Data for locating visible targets
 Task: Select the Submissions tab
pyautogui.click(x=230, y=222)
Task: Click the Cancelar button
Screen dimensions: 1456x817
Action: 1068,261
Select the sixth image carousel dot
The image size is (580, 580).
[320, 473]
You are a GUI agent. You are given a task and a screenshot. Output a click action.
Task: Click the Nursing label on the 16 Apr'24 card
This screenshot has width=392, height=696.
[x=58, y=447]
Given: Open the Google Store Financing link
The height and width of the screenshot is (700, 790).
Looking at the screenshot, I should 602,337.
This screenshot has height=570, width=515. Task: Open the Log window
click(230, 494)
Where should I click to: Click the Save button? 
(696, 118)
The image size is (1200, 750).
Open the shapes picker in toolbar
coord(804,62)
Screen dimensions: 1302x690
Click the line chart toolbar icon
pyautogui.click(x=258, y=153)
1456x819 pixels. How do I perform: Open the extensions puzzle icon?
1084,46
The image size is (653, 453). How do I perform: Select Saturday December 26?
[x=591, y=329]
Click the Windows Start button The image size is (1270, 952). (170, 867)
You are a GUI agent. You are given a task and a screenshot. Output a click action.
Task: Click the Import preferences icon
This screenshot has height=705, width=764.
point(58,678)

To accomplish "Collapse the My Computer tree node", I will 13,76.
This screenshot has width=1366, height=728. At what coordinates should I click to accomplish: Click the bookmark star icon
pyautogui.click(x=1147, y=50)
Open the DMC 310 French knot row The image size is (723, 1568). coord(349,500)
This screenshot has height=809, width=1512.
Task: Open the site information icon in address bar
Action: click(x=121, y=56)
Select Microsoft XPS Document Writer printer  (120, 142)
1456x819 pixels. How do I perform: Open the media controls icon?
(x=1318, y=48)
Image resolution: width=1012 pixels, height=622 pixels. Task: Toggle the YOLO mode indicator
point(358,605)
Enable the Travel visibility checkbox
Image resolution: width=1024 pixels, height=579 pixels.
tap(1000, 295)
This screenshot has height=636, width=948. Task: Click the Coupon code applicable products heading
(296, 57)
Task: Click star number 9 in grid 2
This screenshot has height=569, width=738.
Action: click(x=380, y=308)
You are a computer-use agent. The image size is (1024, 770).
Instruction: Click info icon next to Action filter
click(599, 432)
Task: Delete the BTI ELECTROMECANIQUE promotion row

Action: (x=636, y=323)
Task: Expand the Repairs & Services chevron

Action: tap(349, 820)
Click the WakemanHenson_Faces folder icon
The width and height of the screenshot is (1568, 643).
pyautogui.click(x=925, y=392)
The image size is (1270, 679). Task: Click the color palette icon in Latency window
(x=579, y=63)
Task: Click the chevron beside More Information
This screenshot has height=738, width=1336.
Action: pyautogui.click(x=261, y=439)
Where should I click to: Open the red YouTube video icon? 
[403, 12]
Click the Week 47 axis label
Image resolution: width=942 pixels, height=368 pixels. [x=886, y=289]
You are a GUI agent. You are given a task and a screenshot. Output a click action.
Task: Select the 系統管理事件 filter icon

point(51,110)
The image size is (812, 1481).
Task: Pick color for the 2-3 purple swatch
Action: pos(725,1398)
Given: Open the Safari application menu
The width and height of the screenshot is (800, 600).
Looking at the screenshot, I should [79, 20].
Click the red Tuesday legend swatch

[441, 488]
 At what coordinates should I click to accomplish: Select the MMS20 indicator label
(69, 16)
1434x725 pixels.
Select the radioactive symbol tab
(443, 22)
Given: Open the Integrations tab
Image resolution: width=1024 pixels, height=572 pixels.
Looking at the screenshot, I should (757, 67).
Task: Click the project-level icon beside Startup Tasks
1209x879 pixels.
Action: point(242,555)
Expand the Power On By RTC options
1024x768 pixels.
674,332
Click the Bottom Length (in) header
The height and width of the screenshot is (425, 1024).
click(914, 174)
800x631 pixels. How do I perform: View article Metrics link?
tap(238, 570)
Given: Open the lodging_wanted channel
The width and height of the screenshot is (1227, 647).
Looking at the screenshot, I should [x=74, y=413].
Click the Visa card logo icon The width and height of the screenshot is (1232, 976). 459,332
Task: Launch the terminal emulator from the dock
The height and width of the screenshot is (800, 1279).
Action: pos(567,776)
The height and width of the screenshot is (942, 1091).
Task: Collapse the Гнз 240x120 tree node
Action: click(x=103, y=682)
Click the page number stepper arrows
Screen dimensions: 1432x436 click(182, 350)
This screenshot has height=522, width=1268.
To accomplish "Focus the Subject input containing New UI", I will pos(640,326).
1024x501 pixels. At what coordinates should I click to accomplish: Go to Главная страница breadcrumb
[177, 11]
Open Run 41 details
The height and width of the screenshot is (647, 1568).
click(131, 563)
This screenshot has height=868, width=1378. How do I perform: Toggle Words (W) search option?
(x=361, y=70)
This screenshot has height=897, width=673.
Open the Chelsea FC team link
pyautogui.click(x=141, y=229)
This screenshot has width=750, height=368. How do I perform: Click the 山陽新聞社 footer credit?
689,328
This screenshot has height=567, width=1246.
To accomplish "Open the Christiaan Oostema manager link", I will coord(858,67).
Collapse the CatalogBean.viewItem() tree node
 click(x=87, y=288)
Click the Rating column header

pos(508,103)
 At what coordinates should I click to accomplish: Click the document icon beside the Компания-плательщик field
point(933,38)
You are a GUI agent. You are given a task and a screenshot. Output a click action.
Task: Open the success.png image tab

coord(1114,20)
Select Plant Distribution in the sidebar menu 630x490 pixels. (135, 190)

_GIVEN PROBLEM_
Print the entire listing above line for line, with nothing changed.

_WRITTEN ANSWER_
 Task: Select the Submissions tab
pyautogui.click(x=230, y=222)
Task: Click the Cancelar button
Screen dimensions: 1456x817
Action: 1068,261
Select the sixth image carousel dot
The image size is (580, 580).
[320, 473]
You are a GUI agent. You are given a task and a screenshot. Output a click action.
Task: Click the Nursing label on the 16 Apr'24 card
This screenshot has width=392, height=696.
[x=58, y=447]
Given: Open the Google Store Financing link
The height and width of the screenshot is (700, 790).
Looking at the screenshot, I should 602,337.
This screenshot has height=570, width=515. Task: Open the Log window
click(230, 494)
Where should I click to: Click the Save button? 
(696, 118)
The image size is (1200, 750).
Open the shapes picker in toolbar
coord(804,62)
Screen dimensions: 1302x690
Click the line chart toolbar icon
pyautogui.click(x=258, y=153)
1456x819 pixels. How do I perform: Open the extensions puzzle icon?
1084,46
The image size is (653, 453). How do I perform: Select Saturday December 26?
[x=591, y=329]
Click the Windows Start button The image size is (1270, 952). (170, 867)
You are a GUI agent. You are given a task and a screenshot. Output a click action.
Task: Click the Import preferences icon
This screenshot has height=705, width=764.
point(58,678)

To accomplish "Collapse the My Computer tree node", I will 13,76.
This screenshot has width=1366, height=728. At what coordinates should I click to accomplish: Click the bookmark star icon
pyautogui.click(x=1147, y=50)
Open the DMC 310 French knot row The image size is (723, 1568). coord(349,500)
This screenshot has height=809, width=1512.
Task: Open the site information icon in address bar
Action: click(x=121, y=56)
Select Microsoft XPS Document Writer printer  (120, 142)
1456x819 pixels. How do I perform: Open the media controls icon?
(x=1318, y=48)
Image resolution: width=1012 pixels, height=622 pixels. Task: Toggle the YOLO mode indicator
point(358,605)
Enable the Travel visibility checkbox
Image resolution: width=1024 pixels, height=579 pixels.
tap(1000, 295)
This screenshot has height=636, width=948. Task: Click the Coupon code applicable products heading
(296, 57)
Task: Click star number 9 in grid 2
This screenshot has height=569, width=738.
Action: click(x=380, y=308)
You are a computer-use agent. The image size is (1024, 770).
Instruction: Click info icon next to Action filter
click(599, 432)
Task: Delete the BTI ELECTROMECANIQUE promotion row

Action: (x=636, y=323)
Task: Expand the Repairs & Services chevron

Action: tap(349, 820)
Click the WakemanHenson_Faces folder icon
The width and height of the screenshot is (1568, 643).
pyautogui.click(x=925, y=392)
The image size is (1270, 679). Task: Click the color palette icon in Latency window
(x=579, y=63)
Task: Click the chevron beside More Information
This screenshot has height=738, width=1336.
Action: pyautogui.click(x=261, y=439)
Where should I click to: Open the red YouTube video icon? 
[403, 12]
Click the Week 47 axis label
Image resolution: width=942 pixels, height=368 pixels. [x=886, y=289]
You are a GUI agent. You are given a task and a screenshot. Output a click action.
Task: Select the 系統管理事件 filter icon

point(51,110)
The image size is (812, 1481).
Task: Pick color for the 2-3 purple swatch
Action: pos(725,1398)
Given: Open the Safari application menu
The width and height of the screenshot is (800, 600).
Looking at the screenshot, I should [79, 20].
Click the red Tuesday legend swatch

[441, 488]
 At what coordinates should I click to accomplish: Select the MMS20 indicator label
(69, 16)
1434x725 pixels.
Select the radioactive symbol tab
(443, 22)
Given: Open the Integrations tab
Image resolution: width=1024 pixels, height=572 pixels.
Looking at the screenshot, I should (757, 67).
Task: Click the project-level icon beside Startup Tasks
1209x879 pixels.
Action: point(242,555)
Expand the Power On By RTC options
1024x768 pixels.
674,332
Click the Bottom Length (in) header
The height and width of the screenshot is (425, 1024).
click(914, 174)
800x631 pixels. How do I perform: View article Metrics link?
tap(238, 570)
Given: Open the lodging_wanted channel
The width and height of the screenshot is (1227, 647).
Looking at the screenshot, I should [x=74, y=413].
Click the Visa card logo icon The width and height of the screenshot is (1232, 976). 459,332
Task: Launch the terminal emulator from the dock
The height and width of the screenshot is (800, 1279).
Action: pos(567,776)
The height and width of the screenshot is (942, 1091).
Task: Collapse the Гнз 240x120 tree node
Action: click(x=103, y=682)
Click the page number stepper arrows
Screen dimensions: 1432x436 click(182, 350)
This screenshot has height=522, width=1268.
To accomplish "Focus the Subject input containing New UI", I will pos(640,326).
1024x501 pixels. At what coordinates should I click to accomplish: Go to Главная страница breadcrumb
[177, 11]
Open Run 41 details
The height and width of the screenshot is (647, 1568).
click(131, 563)
This screenshot has height=868, width=1378. How do I perform: Toggle Words (W) search option?
(x=361, y=70)
This screenshot has height=897, width=673.
Open the Chelsea FC team link
pyautogui.click(x=141, y=229)
This screenshot has width=750, height=368. How do I perform: Click the 山陽新聞社 footer credit?
689,328
This screenshot has height=567, width=1246.
To accomplish "Open the Christiaan Oostema manager link", I will coord(858,67).
Collapse the CatalogBean.viewItem() tree node
 click(x=87, y=288)
Click the Rating column header

pos(508,103)
 At what coordinates should I click to accomplish: Click the document icon beside the Компания-плательщик field
point(933,38)
You are a GUI agent. You are given a task and a screenshot. Output a click action.
Task: Open the success.png image tab

coord(1114,20)
Select Plant Distribution in the sidebar menu 630x490 pixels. (135, 190)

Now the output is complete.